* **Problem**
Check every line below for the string "agent", and copy the lines that contain it.

Stored data:
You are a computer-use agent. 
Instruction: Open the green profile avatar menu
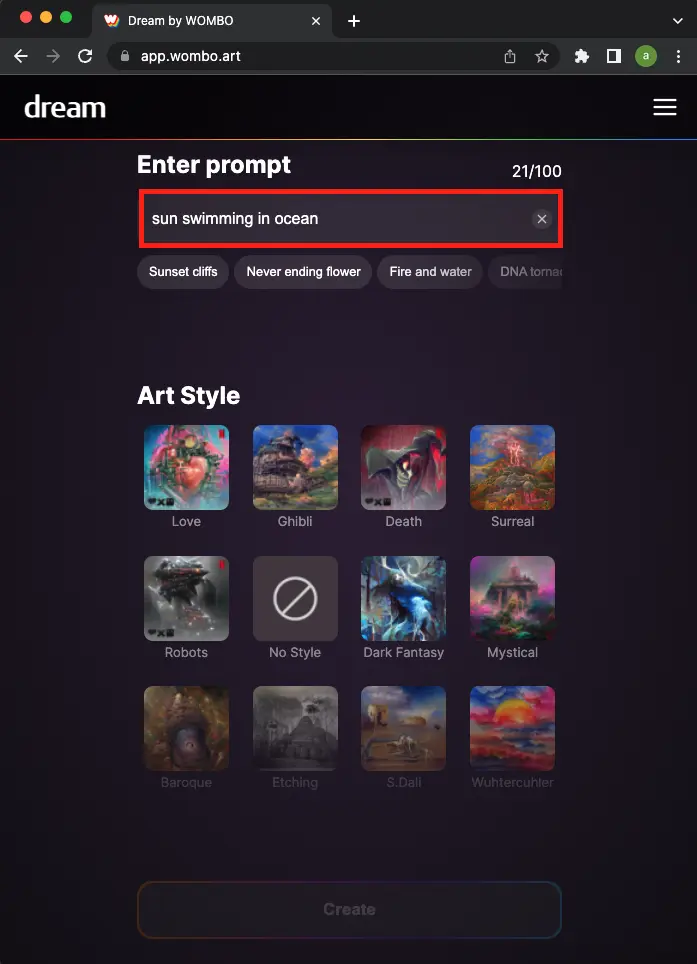(x=645, y=57)
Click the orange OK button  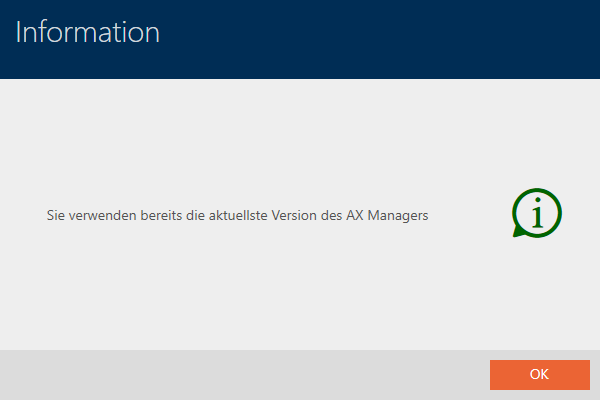[x=539, y=374]
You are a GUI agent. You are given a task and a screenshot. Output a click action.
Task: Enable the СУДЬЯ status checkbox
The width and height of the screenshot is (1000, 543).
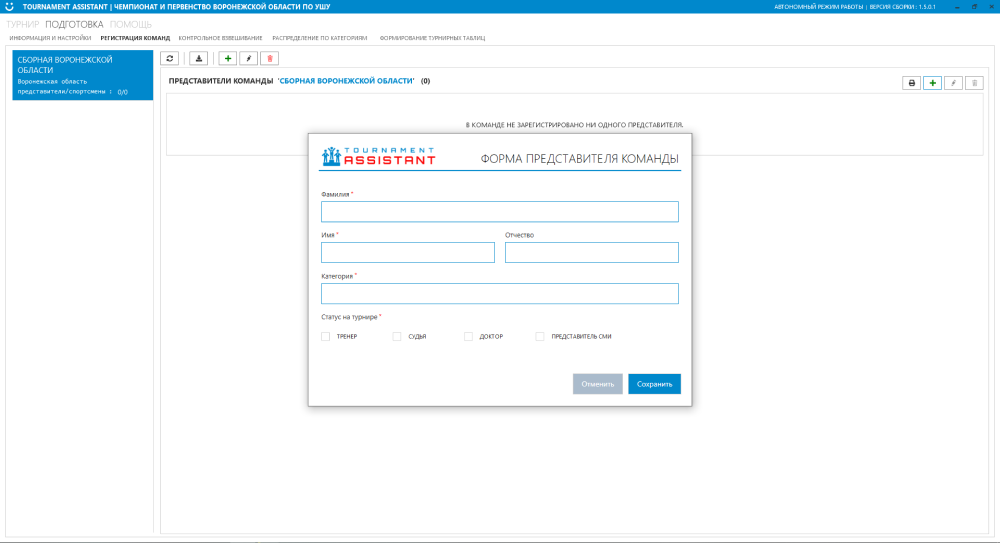pyautogui.click(x=397, y=337)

* **Solution for this task**
You are a computer-use agent. 
You are a GUI agent. You are given a task and a screenshot. Output a click action.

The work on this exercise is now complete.